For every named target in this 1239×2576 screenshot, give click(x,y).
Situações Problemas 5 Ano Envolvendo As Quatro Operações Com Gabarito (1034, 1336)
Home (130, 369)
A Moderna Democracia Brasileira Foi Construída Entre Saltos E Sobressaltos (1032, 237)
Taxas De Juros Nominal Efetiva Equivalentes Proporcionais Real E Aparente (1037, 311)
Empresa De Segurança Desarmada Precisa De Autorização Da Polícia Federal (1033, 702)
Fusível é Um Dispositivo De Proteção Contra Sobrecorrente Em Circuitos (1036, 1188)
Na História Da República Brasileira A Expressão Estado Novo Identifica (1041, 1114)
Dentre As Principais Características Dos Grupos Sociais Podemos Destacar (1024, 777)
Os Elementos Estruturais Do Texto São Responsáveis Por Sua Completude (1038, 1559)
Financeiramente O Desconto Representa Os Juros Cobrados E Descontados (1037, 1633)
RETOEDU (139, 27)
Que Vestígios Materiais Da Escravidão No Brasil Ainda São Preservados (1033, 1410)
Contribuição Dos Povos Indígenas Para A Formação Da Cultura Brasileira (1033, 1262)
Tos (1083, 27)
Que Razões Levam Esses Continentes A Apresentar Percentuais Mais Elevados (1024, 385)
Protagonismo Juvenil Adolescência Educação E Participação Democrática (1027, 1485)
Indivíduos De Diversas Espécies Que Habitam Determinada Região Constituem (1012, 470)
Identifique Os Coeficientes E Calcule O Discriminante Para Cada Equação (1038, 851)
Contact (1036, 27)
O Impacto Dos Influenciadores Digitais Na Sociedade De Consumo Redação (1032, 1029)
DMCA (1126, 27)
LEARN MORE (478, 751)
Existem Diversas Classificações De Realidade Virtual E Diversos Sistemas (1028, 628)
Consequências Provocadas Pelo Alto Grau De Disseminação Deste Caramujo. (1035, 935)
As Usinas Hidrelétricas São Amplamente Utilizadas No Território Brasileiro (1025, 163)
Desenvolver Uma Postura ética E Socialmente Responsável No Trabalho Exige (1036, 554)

What the task requires -
Each line in the material above should be repeated exactly.

Task answer -
For every named target in this 1239×2576 screenshot, give click(x,y).
Situações Problemas 5 Ano Envolvendo As Quatro Operações Com Gabarito (1034, 1336)
Home (130, 369)
A Moderna Democracia Brasileira Foi Construída Entre Saltos E Sobressaltos (1032, 237)
Taxas De Juros Nominal Efetiva Equivalentes Proporcionais Real E Aparente (1037, 311)
Empresa De Segurança Desarmada Precisa De Autorização Da Polícia Federal (1033, 702)
Fusível é Um Dispositivo De Proteção Contra Sobrecorrente Em Circuitos (1036, 1188)
Na História Da República Brasileira A Expressão Estado Novo Identifica (1041, 1114)
Dentre As Principais Características Dos Grupos Sociais Podemos Destacar (1024, 777)
Os Elementos Estruturais Do Texto São Responsáveis Por Sua Completude (1038, 1559)
Financeiramente O Desconto Representa Os Juros Cobrados E Descontados (1037, 1633)
RETOEDU (139, 27)
Que Vestígios Materiais Da Escravidão No Brasil Ainda São Preservados (1033, 1410)
Contribuição Dos Povos Indígenas Para A Formação Da Cultura Brasileira (1033, 1262)
Tos (1083, 27)
Que Razões Levam Esses Continentes A Apresentar Percentuais Mais Elevados (1024, 385)
Protagonismo Juvenil Adolescência Educação E Participação Democrática (1027, 1485)
Indivíduos De Diversas Espécies Que Habitam Determinada Região Constituem (1012, 470)
Identifique Os Coeficientes E Calcule O Discriminante Para Cada Equação (1038, 851)
Contact (1036, 27)
O Impacto Dos Influenciadores Digitais Na Sociedade De Consumo Redação (1032, 1029)
DMCA (1126, 27)
LEARN MORE (478, 751)
Existem Diversas Classificações De Realidade Virtual E Diversos Sistemas (1028, 628)
Consequências Provocadas Pelo Alto Grau De Disseminação Deste Caramujo. (1035, 935)
As Usinas Hidrelétricas São Amplamente Utilizadas No Território Brasileiro (1025, 163)
Desenvolver Uma Postura ética E Socialmente Responsável No Trabalho Exige (1036, 554)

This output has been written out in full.